Directions for this task —
Begin at the line containing "Given: Click the kintone icon on 更新日時 item" and restate it and each line after it exactly, up to and including the last line below. Leave pictures out.

### Source material ###

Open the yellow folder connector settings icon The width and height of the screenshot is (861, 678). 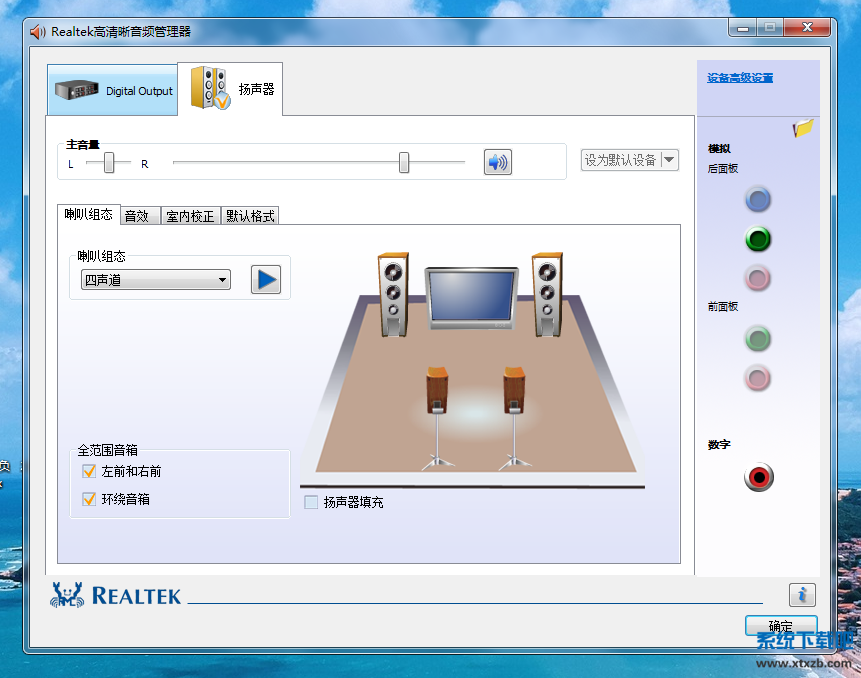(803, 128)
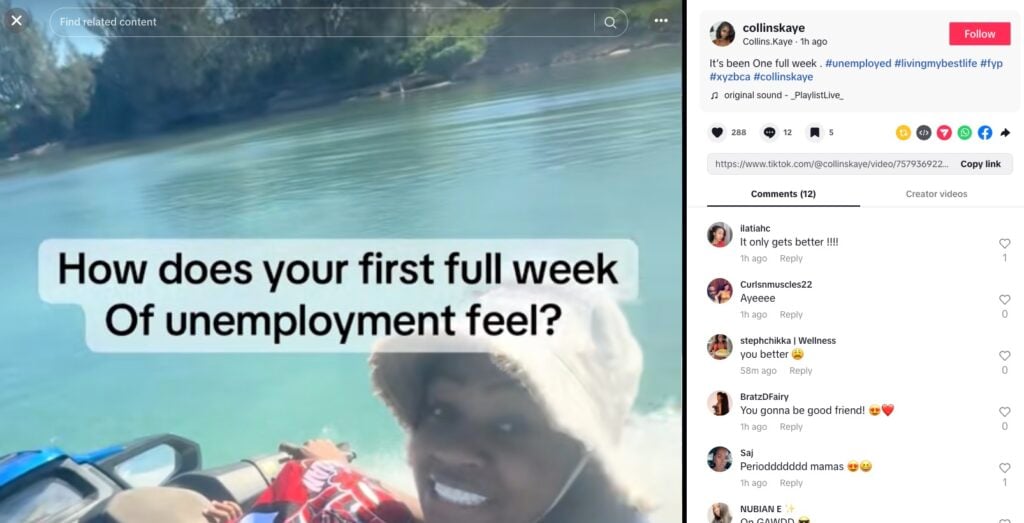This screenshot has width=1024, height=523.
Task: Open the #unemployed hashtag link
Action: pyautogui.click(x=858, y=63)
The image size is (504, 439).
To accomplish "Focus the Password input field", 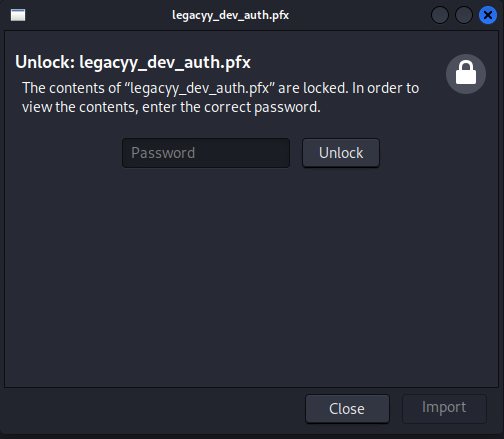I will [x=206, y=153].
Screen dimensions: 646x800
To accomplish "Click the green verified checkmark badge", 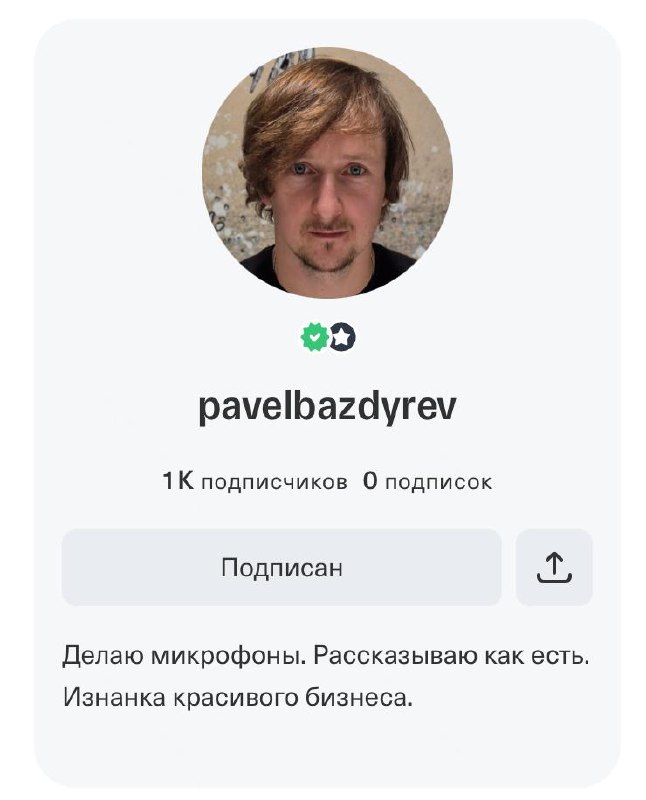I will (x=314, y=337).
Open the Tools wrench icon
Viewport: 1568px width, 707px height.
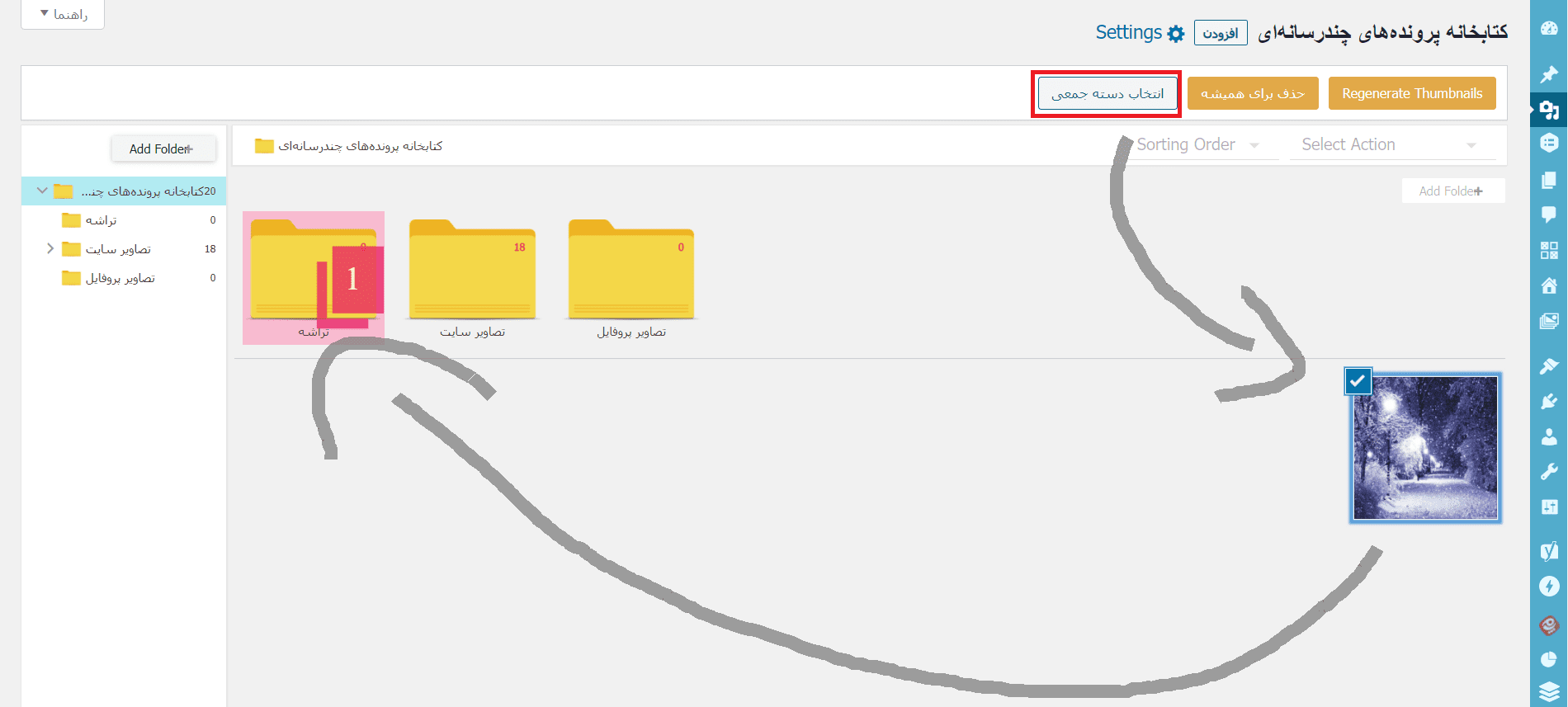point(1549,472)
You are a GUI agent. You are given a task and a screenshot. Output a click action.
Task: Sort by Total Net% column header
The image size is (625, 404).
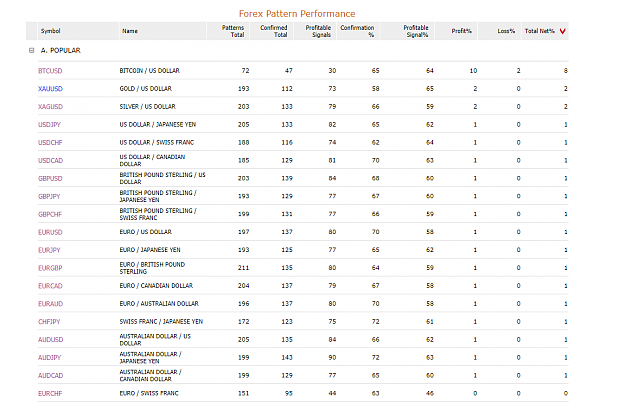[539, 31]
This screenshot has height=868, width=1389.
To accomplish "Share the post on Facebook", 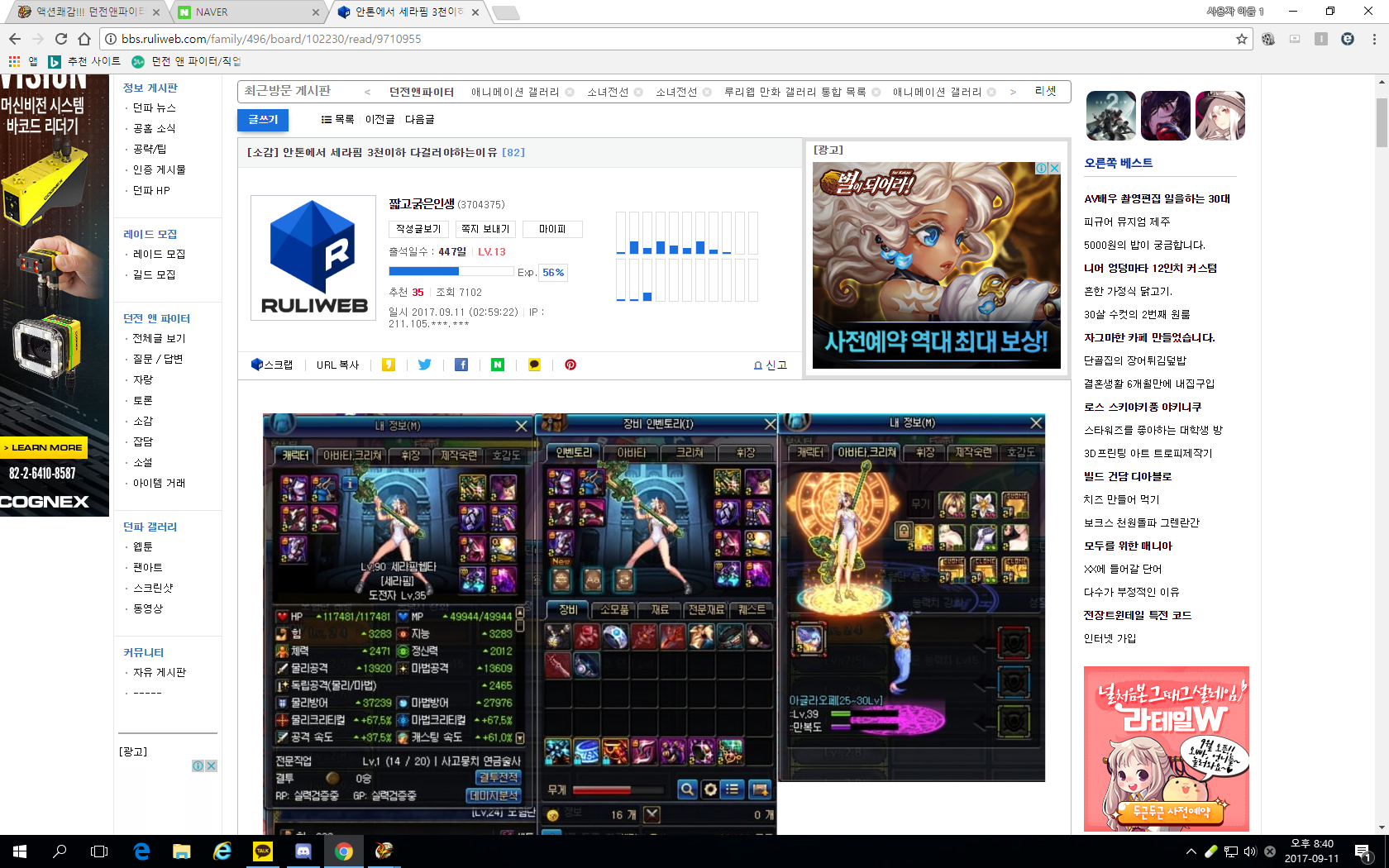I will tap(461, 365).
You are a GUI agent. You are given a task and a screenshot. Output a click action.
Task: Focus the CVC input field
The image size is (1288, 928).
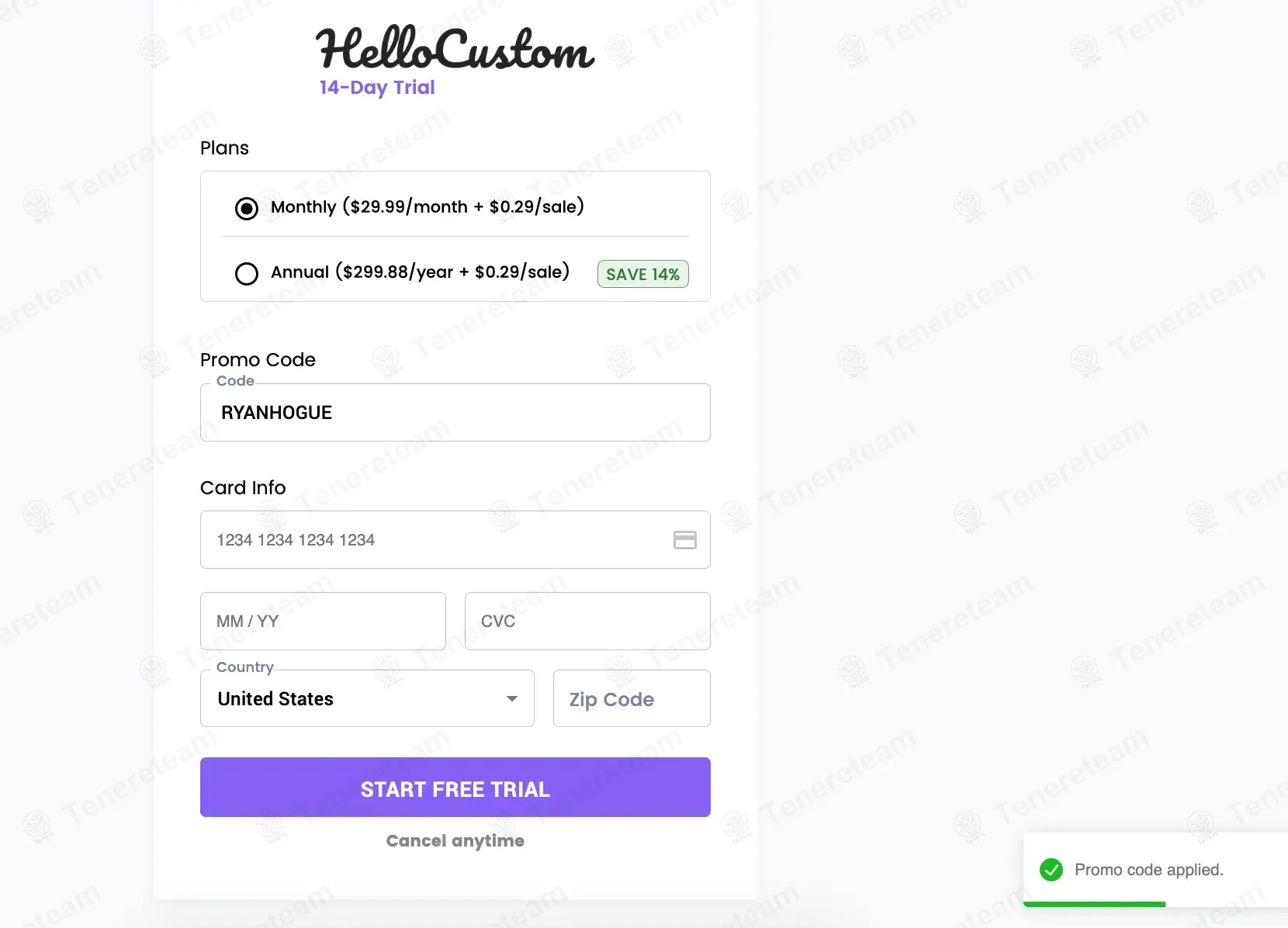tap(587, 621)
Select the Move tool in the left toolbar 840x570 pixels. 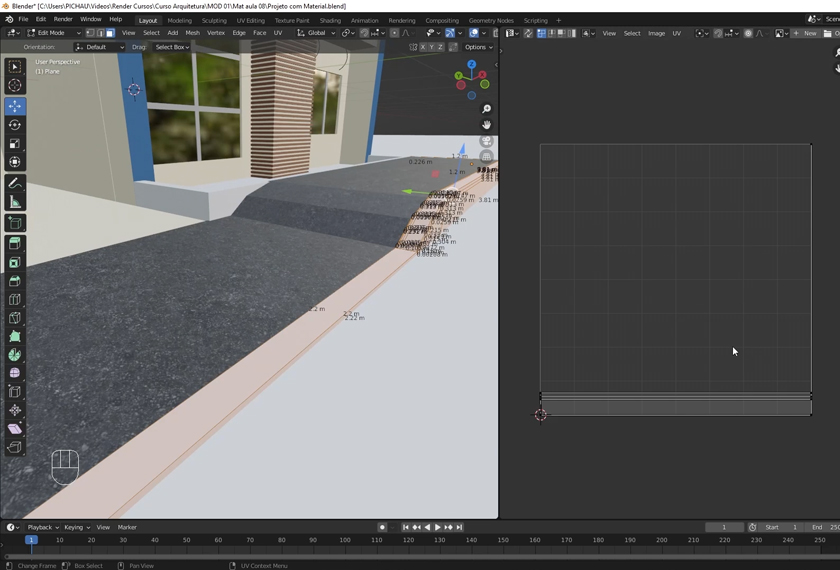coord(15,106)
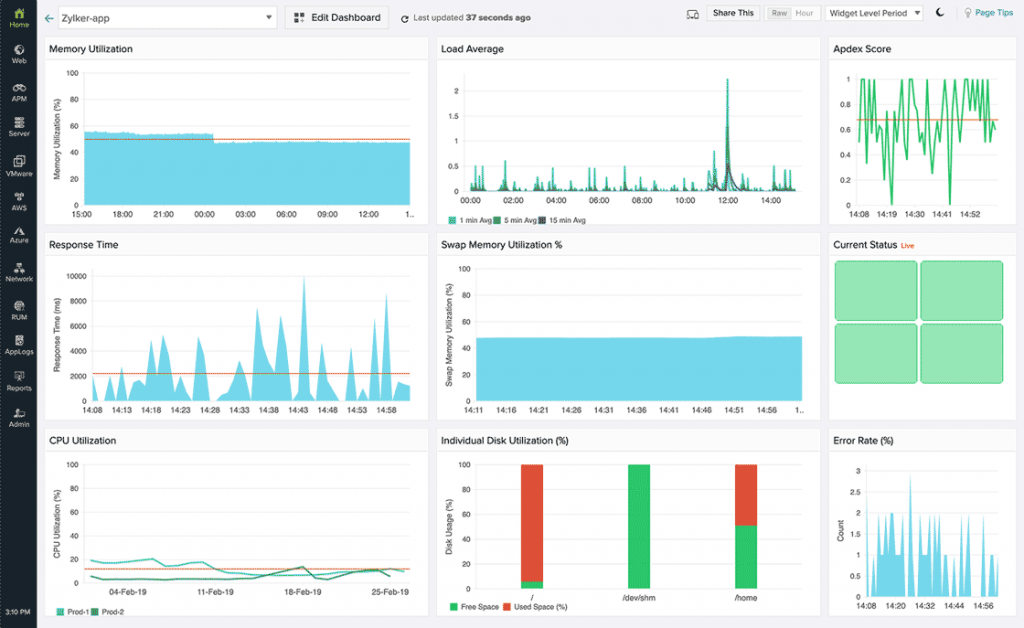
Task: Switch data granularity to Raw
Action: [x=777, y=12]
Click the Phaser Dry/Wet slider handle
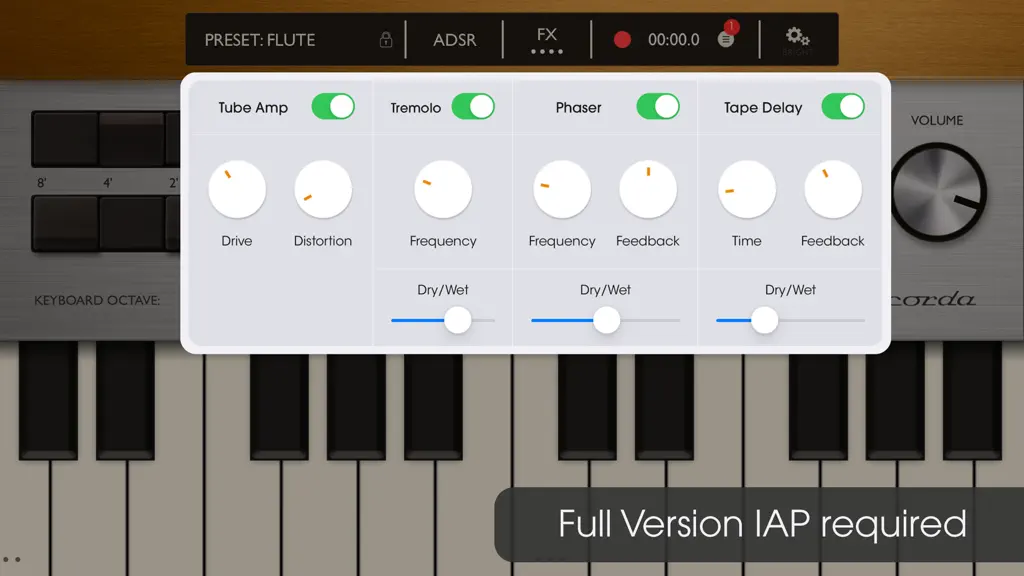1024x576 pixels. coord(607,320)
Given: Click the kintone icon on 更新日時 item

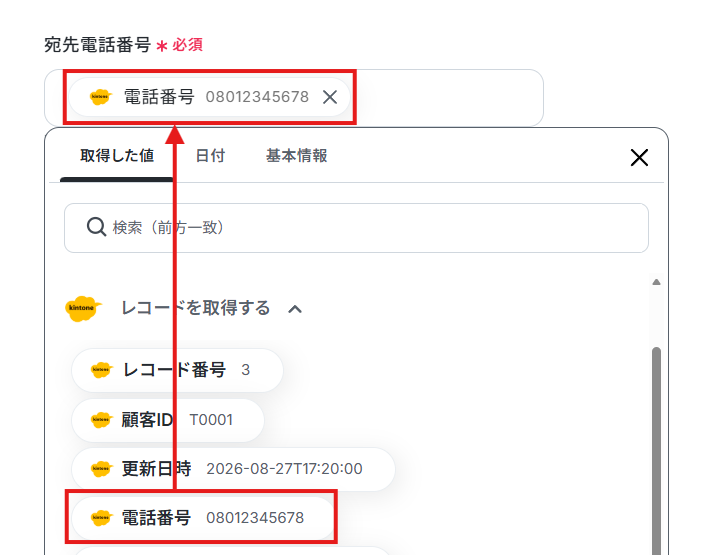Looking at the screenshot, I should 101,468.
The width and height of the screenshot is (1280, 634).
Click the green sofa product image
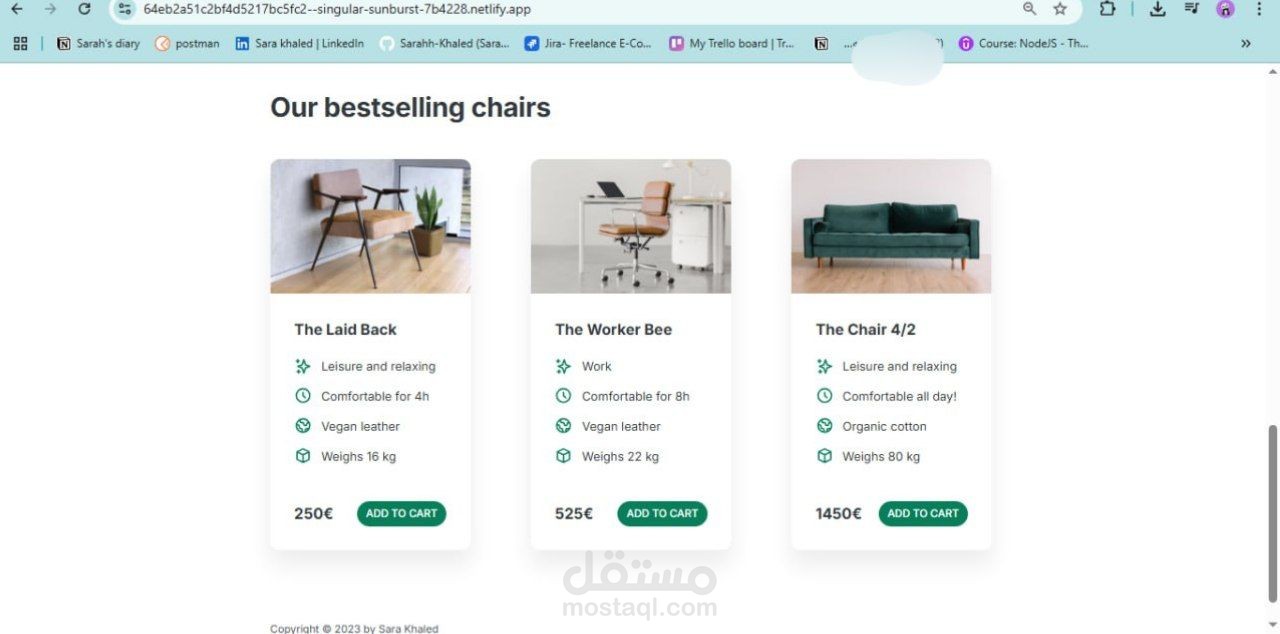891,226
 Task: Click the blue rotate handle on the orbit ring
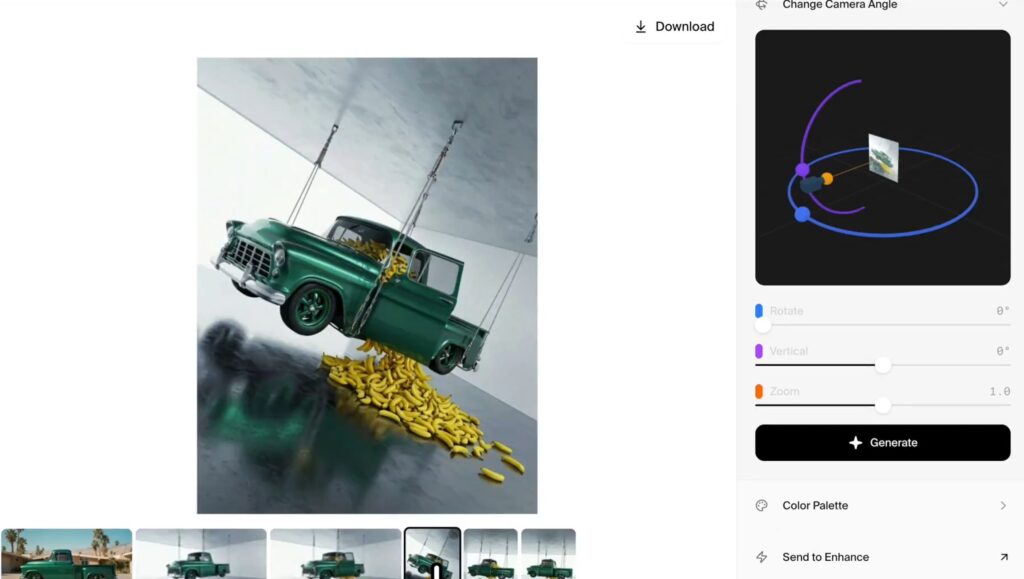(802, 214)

###

Task response —
Given: Click the kintone icon on 更新日時 item

Looking at the screenshot, I should 101,468.
The width and height of the screenshot is (1280, 634).
Click the green sofa product image
891,226
 Task: Click the blue rotate handle on the orbit ring
(802, 214)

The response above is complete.